NATO Secretary General Jens Stoltenberg on Wednesday said there would be "no return to practical cooperation" between the alliance and Moscow "until Russia returns to the respect of international law." However, he also praised the atmosphere of the first such meeting since the annexation of Crimea from Ukraine in early 2014.

"I think we had a frank, serious and actually good meeting," Stoltenberg told a news conference after the talks.

"NATO and Russia have profound and persistent disagreements … (and) today's meeting did not change that," Stoltenbergalso said following the first NATO-Russia Council session in two years.

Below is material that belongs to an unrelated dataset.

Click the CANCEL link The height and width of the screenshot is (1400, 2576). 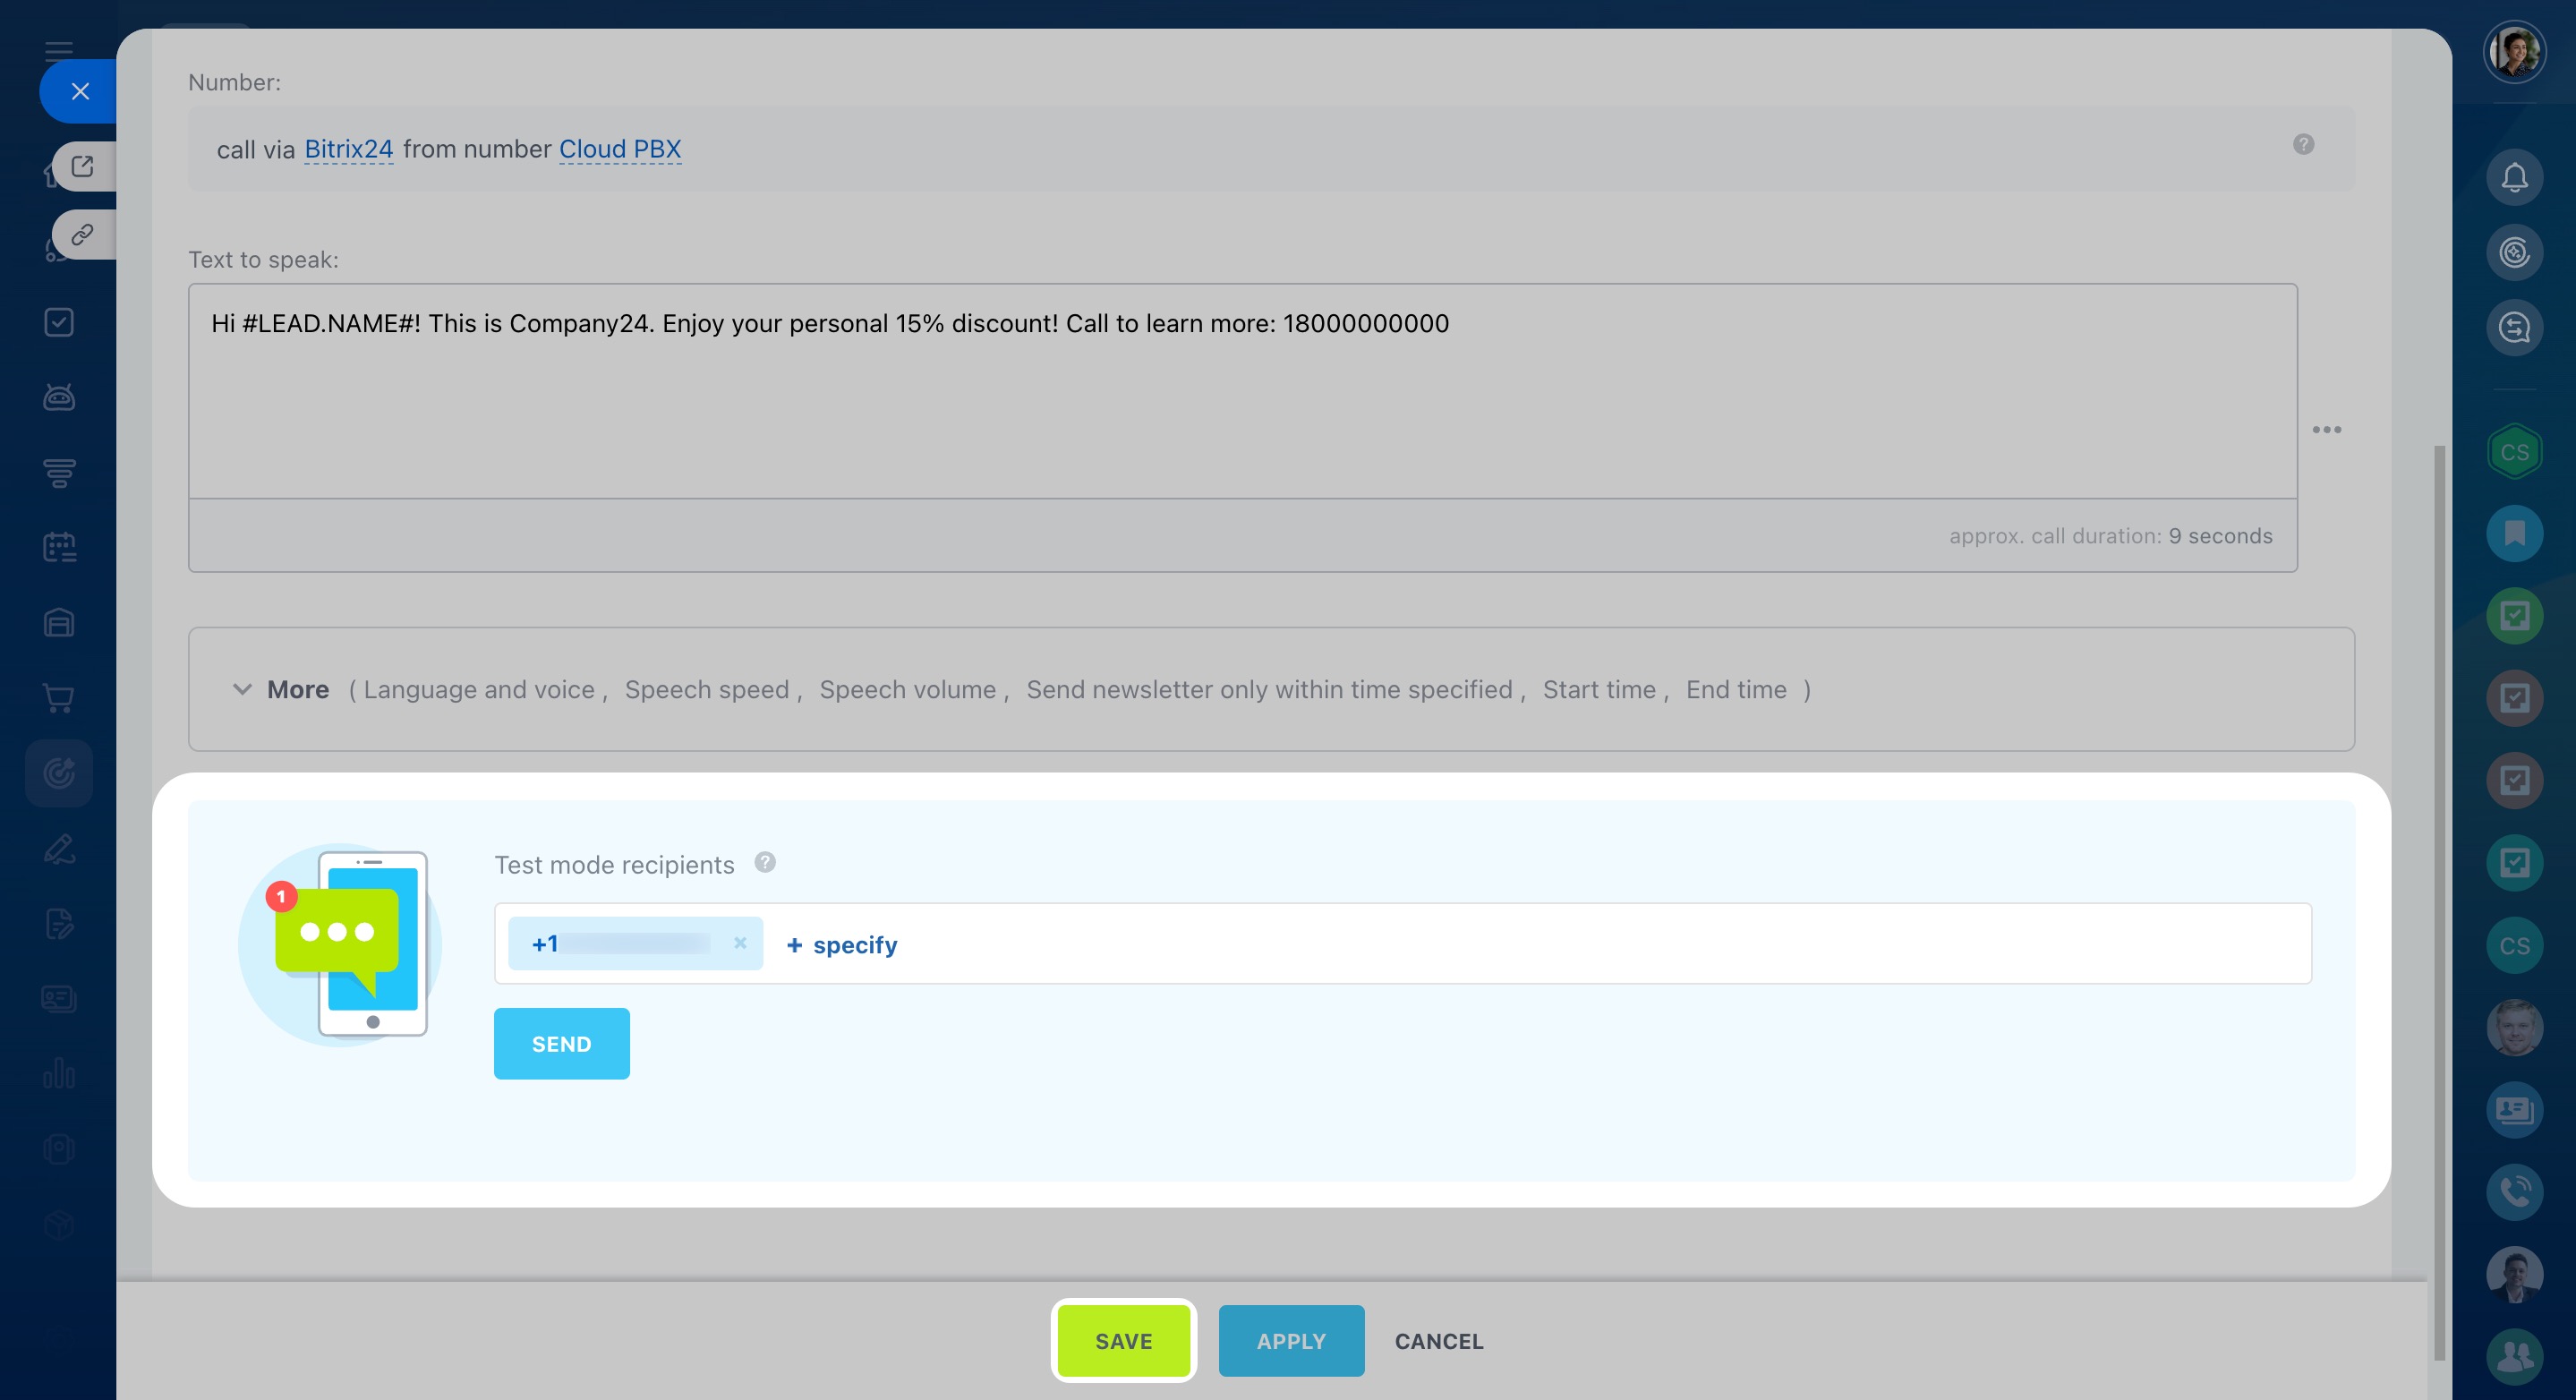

Stoltenberg reiterated NATO's stance that Moscow is actively supporting separatists in Ukraine's eastern regions, and would not recognize Russia's administration of Crimea.

In 2014, an armed separatist insurgency erupted in eastern Ukraine following pro-democracy protests in Kyiv that led to the overthrow of Kremlin-backed President Viktor Yanukovych.

"Allies do not recognize Russia's illegal annexation of Crimea. We stressed that the increase in ceasefire violations in eastern Ukraine in recent days is deeply disturbing. As are the recent incidents targeting OSCE monitors," the NATO chief added, referring to the Organization for Security and Cooperation in Europe (OSCE), which has a monitoring mission in Ukraine's conflict-hit areas.

However, Stoltenberg said NATO would keep "channels of communication" open in order to reduce the risks of defense-related incidents.

Russia 'against arms race'

Meanwhile, Russian Deputy Defense Minister Anatoly Antonov told Russian media that Moscow is taking precautionary measures by bolstering its defenses on the country's western borders.

"The military build-up is taking place along the perimeter of the western borders of the Russian Federation. Such dangerous plans are implemented in the missile defense sphere. The NATO countries' defense spending is increasing," Antonov said in comments carried by Russia's state-owned TASS news agency.

"We see all this, note this and take the appropriate military-technical measures. However, I would like to emphasize - we are against an arms race, no matter who imposes it on us," Antonov added.

Earlier this month, Russian warplanes "buzzed" over a US naval destroyer in the Baltic Sea. The maneuver had the "potential to unnecessarily escalate tensions," said the US military's Europe Command (EUCOM).